**Stored items**.
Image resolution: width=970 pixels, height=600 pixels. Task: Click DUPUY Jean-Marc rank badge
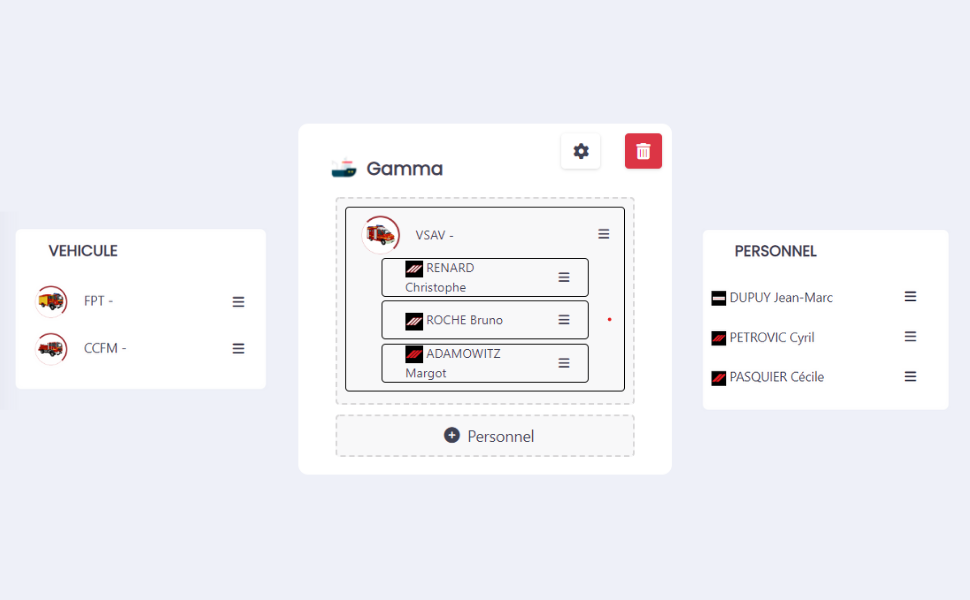coord(718,299)
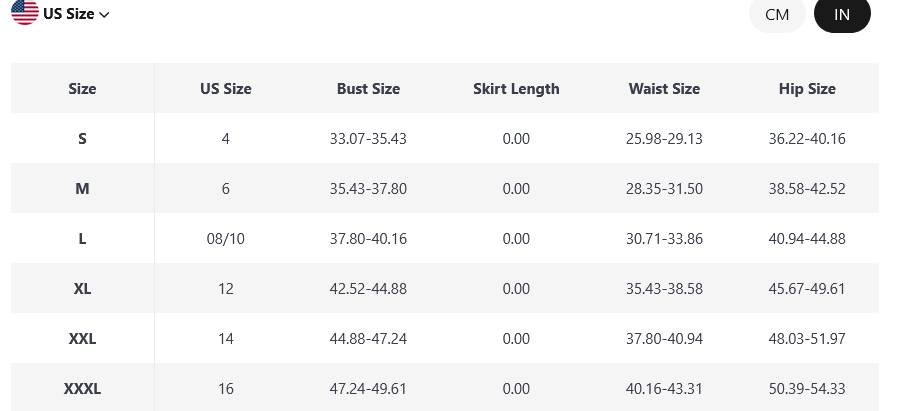Click the Bust Size column header
Viewport: 912px width, 411px height.
[368, 89]
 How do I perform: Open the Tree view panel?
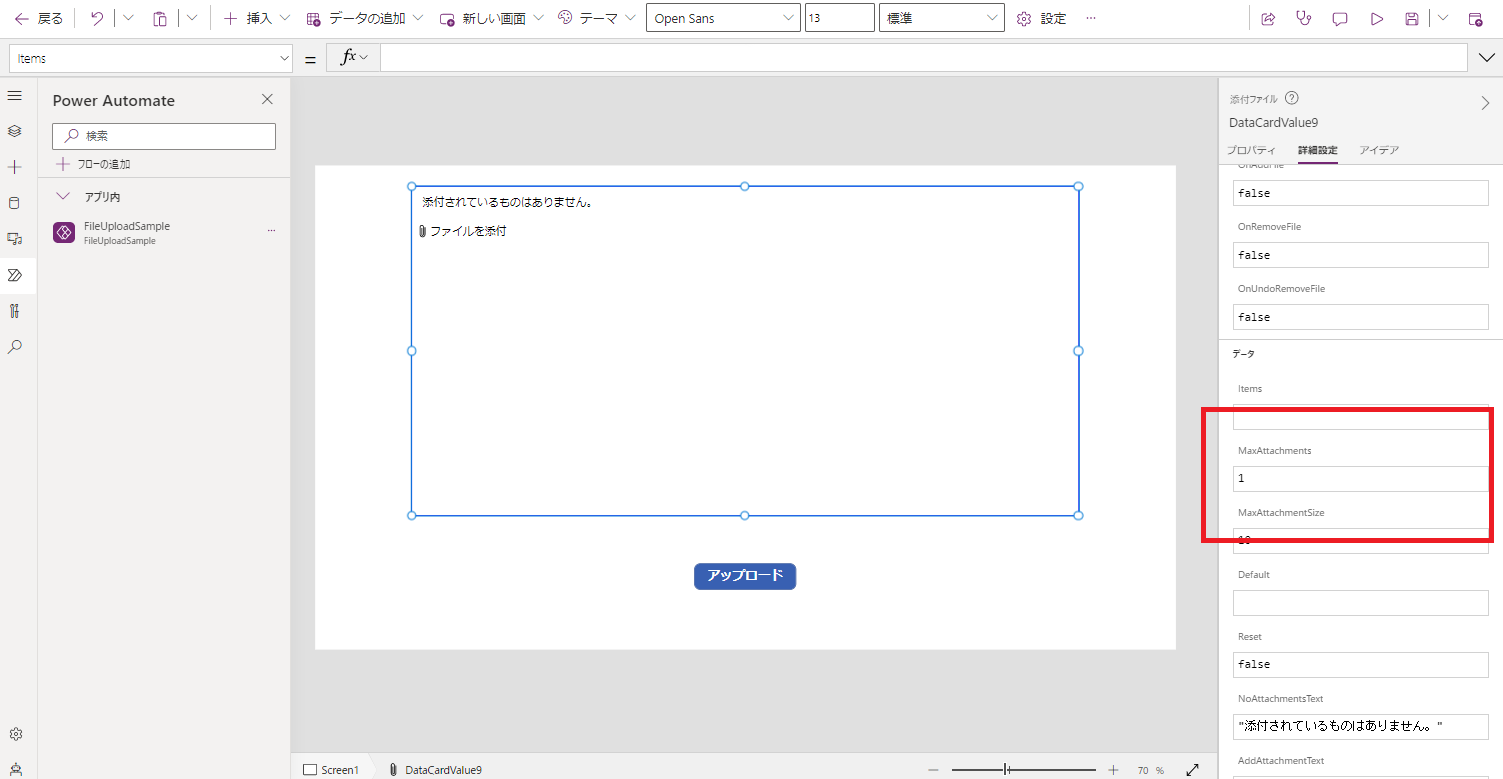14,131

**Exercise description**. From the first line to the last, repeat the records exactly. Leave out the pictures.

**Result for this task**.
Image resolution: width=970 pixels, height=600 pixels. Task: Click DUPUY Jean-Marc rank badge
coord(718,299)
Click the Bust Size column header
Viewport: 912px width, 411px height.
[368, 89]
 How do I perform: Open the Tree view panel?
14,131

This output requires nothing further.